=== Provided text ===
--
The interplay of overweighting of small probabilities and concavity-convexity of the value function leads to the so-called fourfold pattern of risk attitudes: risk-averse behavior when gains have moderate probabilities or losses have small probabilities; risk-seeking behavior when losses have moderate probabilities or gains have small probabilities.

Below is an example of the fourfold pattern of risk attitudes. The first item in each quadrant shows an example prospect (e.g. 95% chance of winning $10,000 is high probability and a gain). The second item in the quadrant shows the focal emotion that the prospect is likely to evoke. The third item indicates how most people would behave given each of the prospects (either Risk Averse or Risk Seeking). The fourth item states expected attitudes of a potential defendant and plaintiff in discussions of settling a civil suit.

| Example | Gains | Losses |
|---|---|---|
| High probability (certainty effect) | 95% chance of winning $10,000 or 100% chance of obtaining $9,499. So, 95% × $10,000 = $9,500 > $9,499. Fear of disappointment. Risk averse. Accept unfavorable settlement of 100% chance of obtaining $9,499 | 95% chance of losing $10,000 or 100% chance of losing $9,499. So, 95% × −$10,000 = −$9,500 < −$9,499. Hope to avoid loss. Risk seeking. Rejects favorable settlement, chooses 95% chance of losing $10,000 |
| Low probability (possibility effect) | 5% chance of winning $10,000 or 100% chance of obtaining $501. So, 5% × $10,000 = $500 < $501. Hope of large gain. Risk seeking. Rejects favorable settlement, chooses 5% chance of winning $10,000 | 5% chance of losing $10,000 or 100% chance of losing $501. So, 5% × −$10,000 = −$500 > −$501. Fear of large loss. Risk averse. Accept unfavorable settlement of 100% chance of losing $501 |

Probability distortion is that people generally do not look at the value of probability uniformly between 0 and 1. Lower probability is said to be over-weighted (that is, a person is overly concerned with the outcome of the probability) while medium to high probability is under-weighted (that is, a person is not concerned enough with the outcome of the probability). The exact point in which probability goes from over-weighted to under-weighted is arbitrary, but a good point to consider is probability = 0.33. A person values probability = 0.01 much more than the value of probability = 0 (probability = 0.01 is said to be over-weighted). However, a person has about the same value for probability = 0.4 and probability = 0.5. Also, the value of probability = 0.99 is much less than the value of probability = 1, a sure thing (probability = 0.99 is under-weighted). A little more in depth when looking at probability distortion is that π(p) + π(1 − p) < 1 (where π(p) is probability in prospect theory).
--
=== Collected material ===

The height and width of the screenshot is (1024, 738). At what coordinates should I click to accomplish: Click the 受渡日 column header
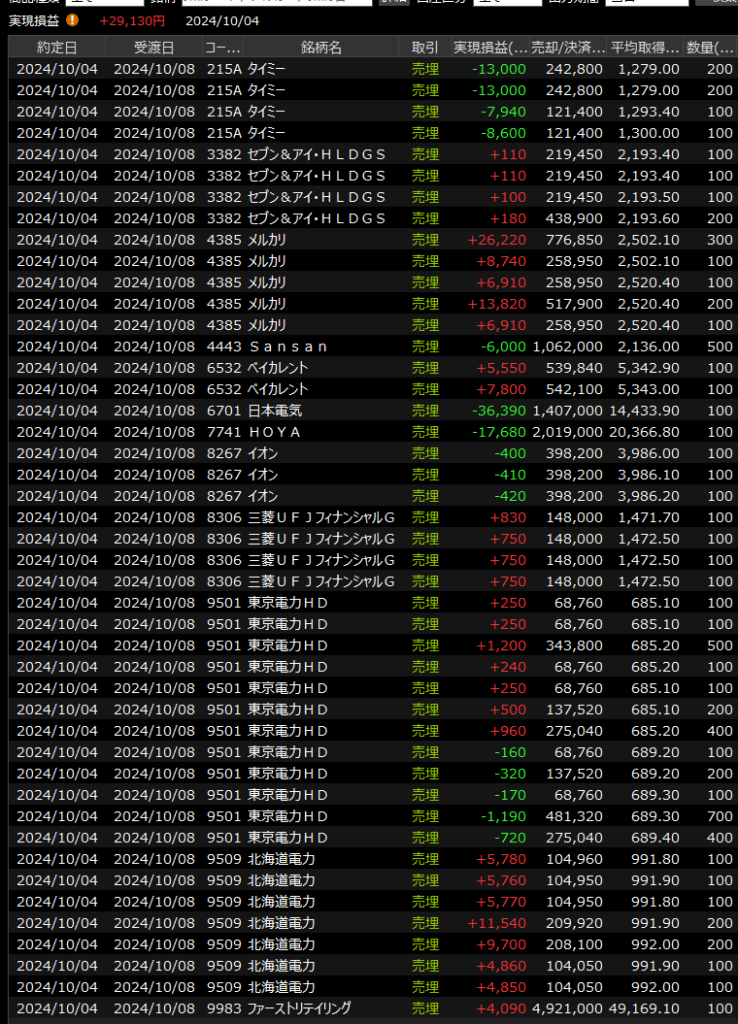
--
=== What the exercise asks ===
Return the passage on the fourfold pattern of risk attitudes in full, word for word, with no changes. The data have no connection to the passage on the fourfold pattern of risk attitudes.

=== Reply ===
The interplay of overweighting of small probabilities and concavity-convexity of the value function leads to the so-called fourfold pattern of risk attitudes: risk-averse behavior when gains have moderate probabilities or losses have small probabilities; risk-seeking behavior when losses have moderate probabilities or gains have small probabilities.

Below is an example of the fourfold pattern of risk attitudes. The first item in each quadrant shows an example prospect (e.g. 95% chance of winning $10,000 is high probability and a gain). The second item in the quadrant shows the focal emotion that the prospect is likely to evoke. The third item indicates how most people would behave given each of the prospects (either Risk Averse or Risk Seeking). The fourth item states expected attitudes of a potential defendant and plaintiff in discussions of settling a civil suit.

| Example | Gains | Losses |
|---|---|---|
| High probability (certainty effect) | 95% chance of winning $10,000 or 100% chance of obtaining $9,499. So, 95% × $10,000 = $9,500 > $9,499. Fear of disappointment. Risk averse. Accept unfavorable settlement of 100% chance of obtaining $9,499 | 95% chance of losing $10,000 or 100% chance of losing $9,499. So, 95% × −$10,000 = −$9,500 < −$9,499. Hope to avoid loss. Risk seeking. Rejects favorable settlement, chooses 95% chance of losing $10,000 |
| Low probability (possibility effect) | 5% chance of winning $10,000 or 100% chance of obtaining $501. So, 5% × $10,000 = $500 < $501. Hope of large gain. Risk seeking. Rejects favorable settlement, chooses 5% chance of winning $10,000 | 5% chance of losing $10,000 or 100% chance of losing $501. So, 5% × −$10,000 = −$500 > −$501. Fear of large loss. Risk averse. Accept unfavorable settlement of 100% chance of losing $501 |

Probability distortion is that people generally do not look at the value of probability uniformly between 0 and 1. Lower probability is said to be over-weighted (that is, a person is overly concerned with the outcome of the probability) while medium to high probability is under-weighted (that is, a person is not concerned enough with the outcome of the probability). The exact point in which probability goes from over-weighted to under-weighted is arbitrary, but a good point to consider is probability = 0.33. A person values probability = 0.01 much more than the value of probability = 0 (probability = 0.01 is said to be over-weighted). However, a person has about the same value for probability = 0.4 and probability = 0.5. Also, the value of probability = 0.99 is much less than the value of probability = 1, a sure thing (probability = 0.99 is under-weighted). A little more in depth when looking at probability distortion is that π(p) + π(1 − p) < 1 (where π(p) is probability in prospect theory).